Curriculum and Academic Path
A Bryn Mawr education is a journey, and just as every student is different, every student's academic path will be different.
The College's diverse curriculum offers each student many choices, while the flexible but rigorous requirements ensure some common elements to every experience.
Every first-year student begins the journey with the Emily Balch Seminar, goes through the sophomore planning experience, and engages in advanced research and analysis in the chosen major. Moreover, many students benefit from the opportunities for combined degrees. By design, however, the academic path is not simply a linear progress from A to B. Through advising and through the ethos of a holistic liberal arts education, students are invited to seek out a range of experiences inside and outside the classroom and to incorporate those insights into their own journeys.
First Year Experience
Bryn Mawr supports that growth through a combination of programs and courses. In the academic realm, the Emily Balch Seminar is the center of the First Year Experience.
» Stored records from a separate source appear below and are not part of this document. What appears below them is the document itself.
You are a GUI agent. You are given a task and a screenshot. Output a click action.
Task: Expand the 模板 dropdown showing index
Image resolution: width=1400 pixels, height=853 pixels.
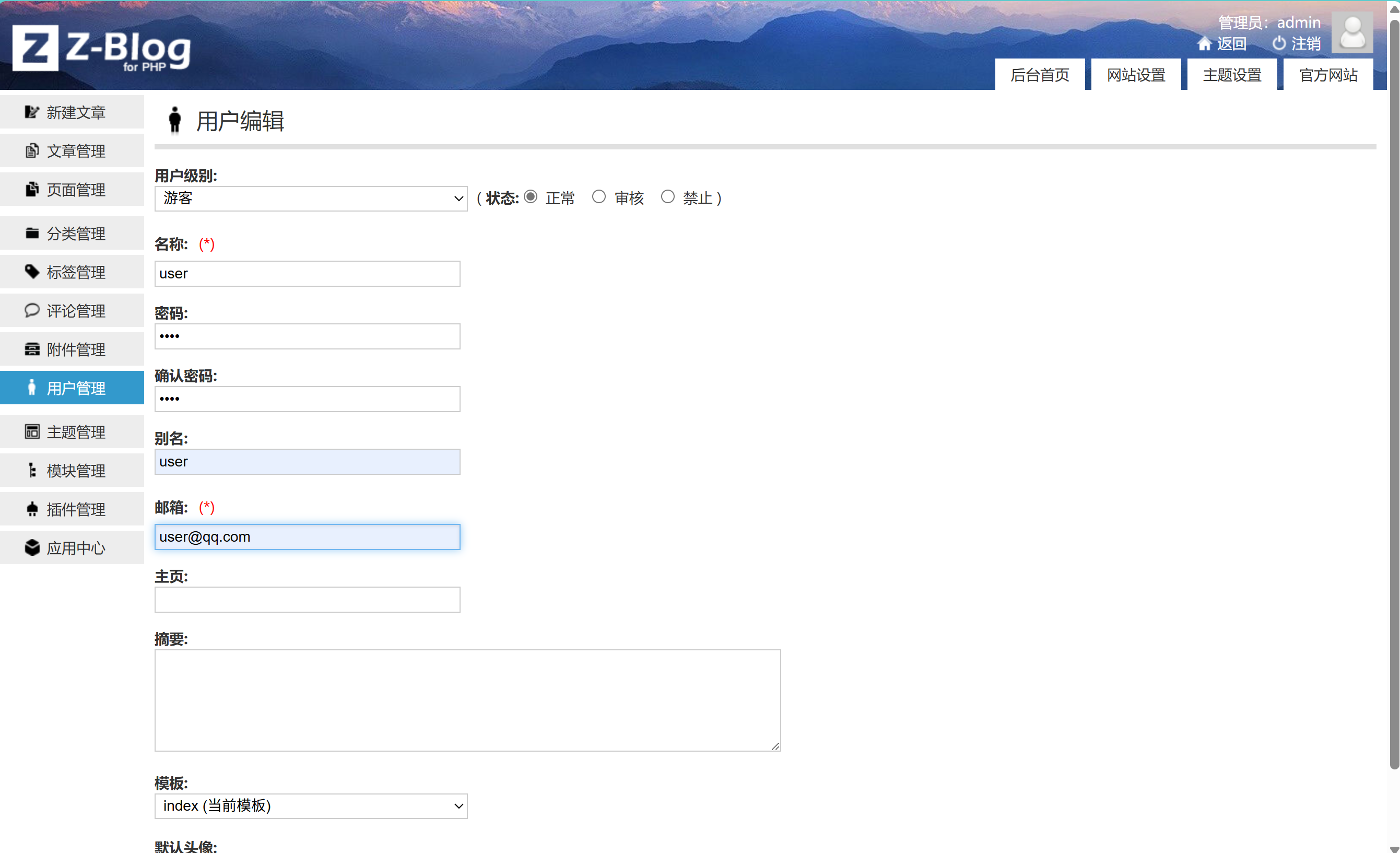click(310, 806)
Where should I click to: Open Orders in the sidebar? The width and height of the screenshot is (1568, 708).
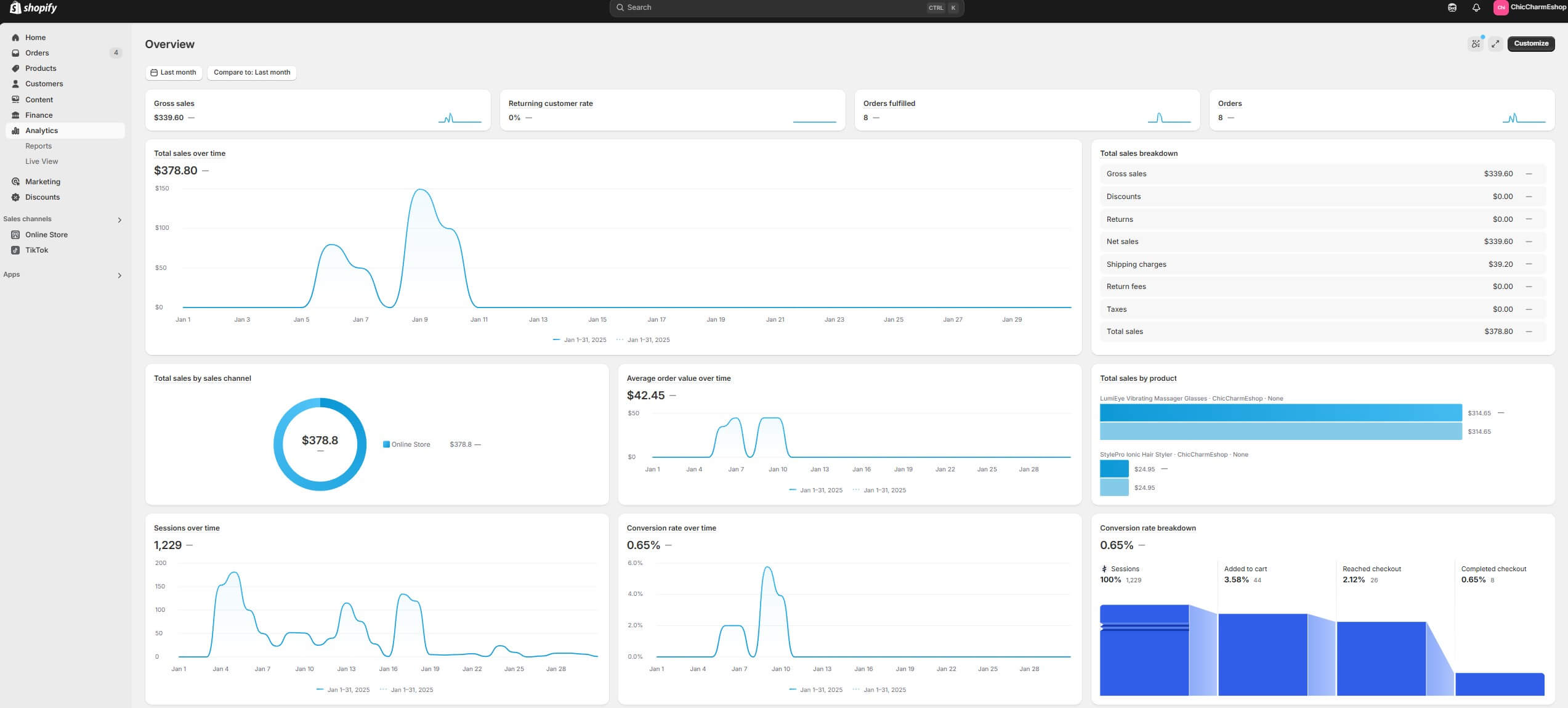click(37, 53)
Outside of academics, the heart of the support for students comes through the year-long Customs program. More than just orientation, Customs ensures students have guidance and a strong residential connection throughout the first year. The ten-week THRIVE program gets students started on their Physical Education requirement and equips them to cope with the challenges of greater personal and academic autonomy and of living in community.
Sophomore Plan
After the roller coaster ride also known as the first year of college, sophomore year offers some time to pause, assess, reflect, and make some decisions. Through workshops, one-on-one advising, and self-reflection, students choose and plan a major, decide how to complete remaining college-wide requirements, and make a plan for including international study, experiential learning and career exploration in their time at Bryn Mawr. The emphasis throughout is holistic and self-directed. Students are encouraged to make use of resources all over campus as they chart their course for the future.
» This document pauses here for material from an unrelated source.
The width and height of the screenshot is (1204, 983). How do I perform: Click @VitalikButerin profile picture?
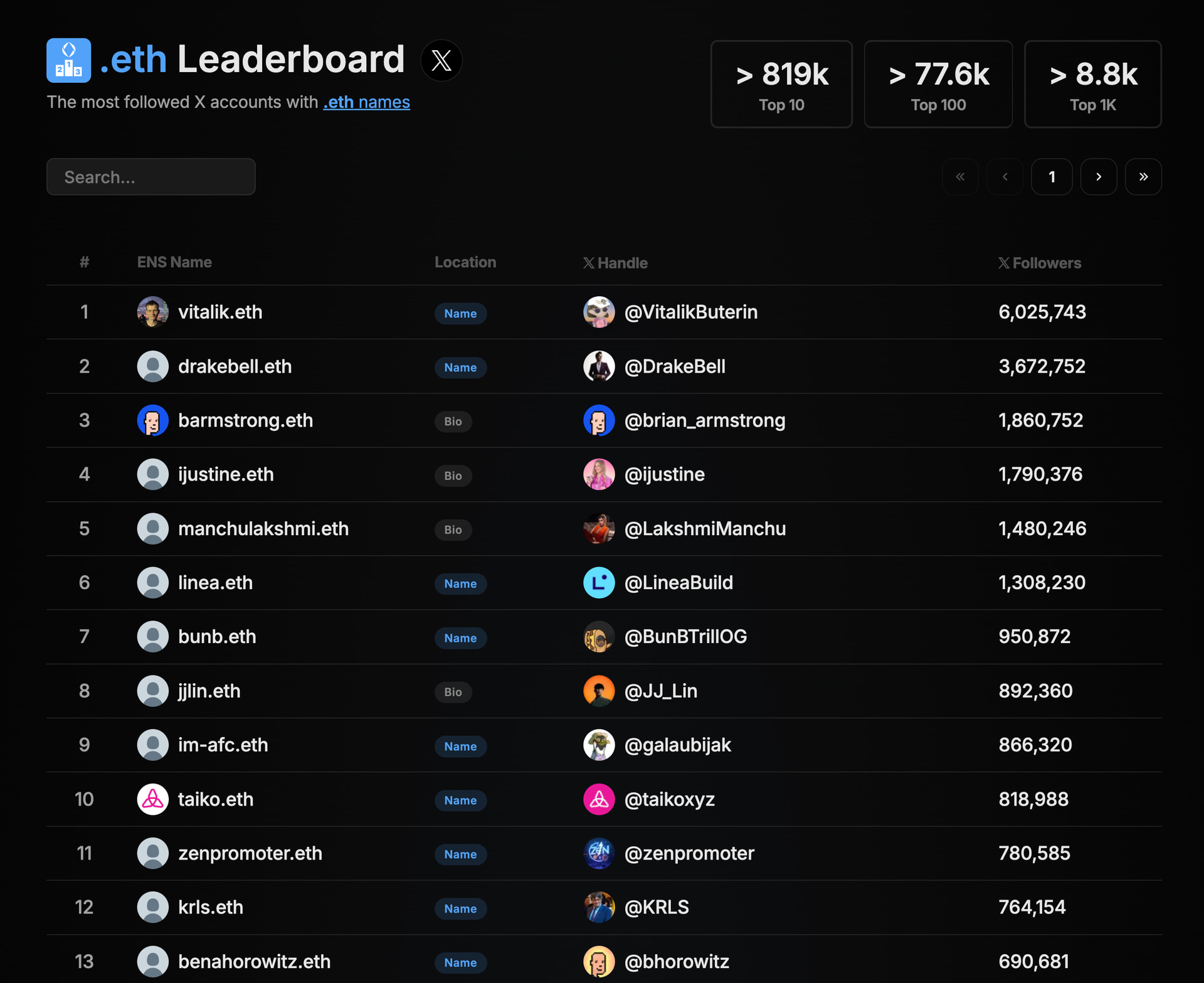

Read more about the Sophomore Planning Process.
Majors, Minors, and Concentrations
In cooperation with Haverford College, the College offers the majors you would expect to find at a liberal arts college and some you might not expect. Traditional fields like Classical and Near Eastern Archaeology continue to attract and be transformed by new generations of students and scholars. Bryn Mawr’s Growth and Structure of Cities program, founded in 1971, was the first interdisciplinary major at the College and an important pioneer in liberal arts colleges more generally. Now Cities, as most people call it, is joined by numerous other interdisciplinary programs, most recently International Studies. For many students who want to develop solid expertise and skills in a field and also prepare to work in fields that cannot be addressed through one disciplinary lens, combining their major with one or more minors or concentrations is the perfect approach. A much smaller number of students opt to pursue a double major. And between five and 10 students each year create and declare independent majors.
Writing in the Major
All the majors have certain elements in common. All use introductory-level courses to ensure that students have a broad understanding of the field; all have one or more required upper-level courses to ensure that students have a shared vocabulary and understanding of the methods of their field.
Beginning in 2014 and 2015, each major will require a writing-intensive course within the major designed to help students learn how to adapt core writing skills to the particular conventions and demands of their field. Students select electives within the major and often in allied fields to explore areas of interest within the field. Finally, all the majors offer the opportunity for a senior project incorporating research, writing or other production, and sustained one-on-one work with a faculty member. When all the major requirements are taken together, a major constitutes approximately one third of a student’s undergraduate coursework.
Minors and concentrations are like mini-majors; almost all require six courses, ranging from the introductory to the more advanced. Minors are not required, but many students opt to include one or even two minors in their program of study.